=== The task ===
Find the string "button" in the listing below and return each line it appears in.

=== Data for analysis ===

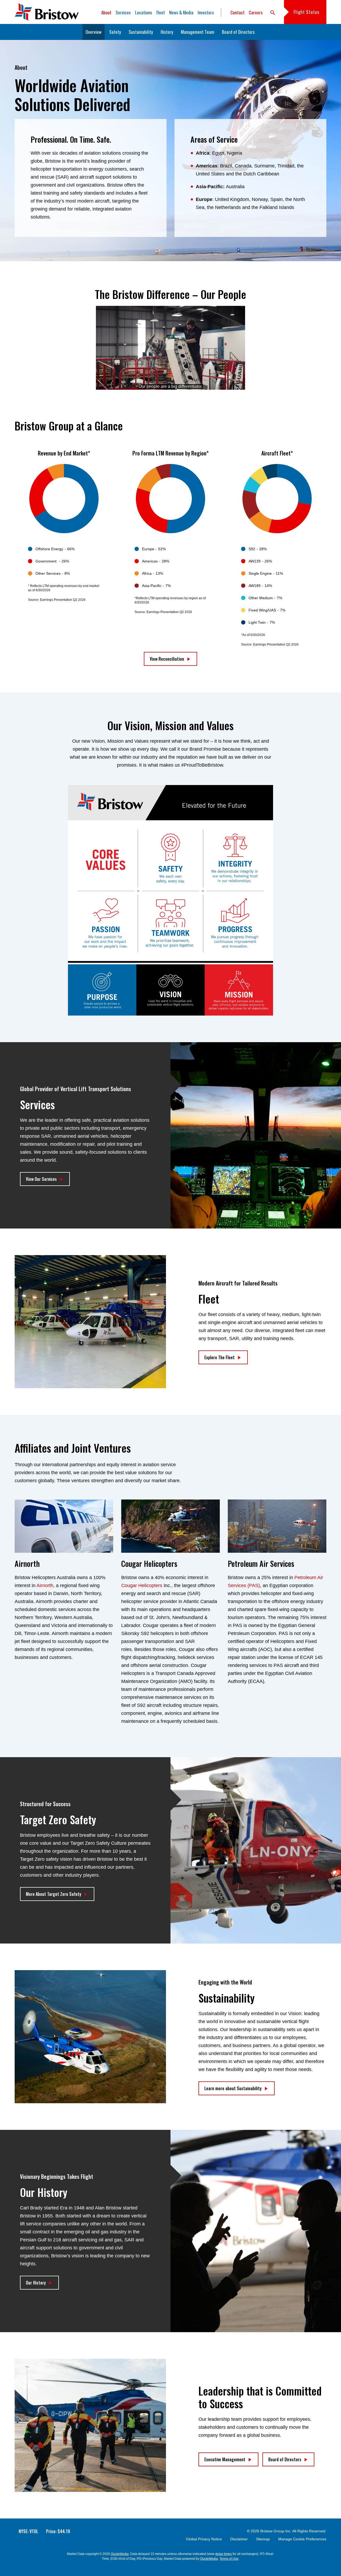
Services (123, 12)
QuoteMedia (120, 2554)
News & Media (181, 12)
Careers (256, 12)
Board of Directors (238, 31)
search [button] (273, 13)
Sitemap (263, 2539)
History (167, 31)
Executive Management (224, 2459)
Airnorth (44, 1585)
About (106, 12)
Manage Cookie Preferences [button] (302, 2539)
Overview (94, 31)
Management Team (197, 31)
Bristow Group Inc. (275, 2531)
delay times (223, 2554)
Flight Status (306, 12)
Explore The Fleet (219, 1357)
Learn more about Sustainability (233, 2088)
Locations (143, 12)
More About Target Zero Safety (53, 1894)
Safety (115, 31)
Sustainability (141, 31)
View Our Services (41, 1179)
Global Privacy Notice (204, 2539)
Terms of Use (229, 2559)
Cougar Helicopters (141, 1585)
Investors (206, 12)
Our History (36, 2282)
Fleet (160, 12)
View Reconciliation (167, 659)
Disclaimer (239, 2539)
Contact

=== Final answer ===
search [button] (273, 13)
Manage Cookie Preferences [button] (302, 2539)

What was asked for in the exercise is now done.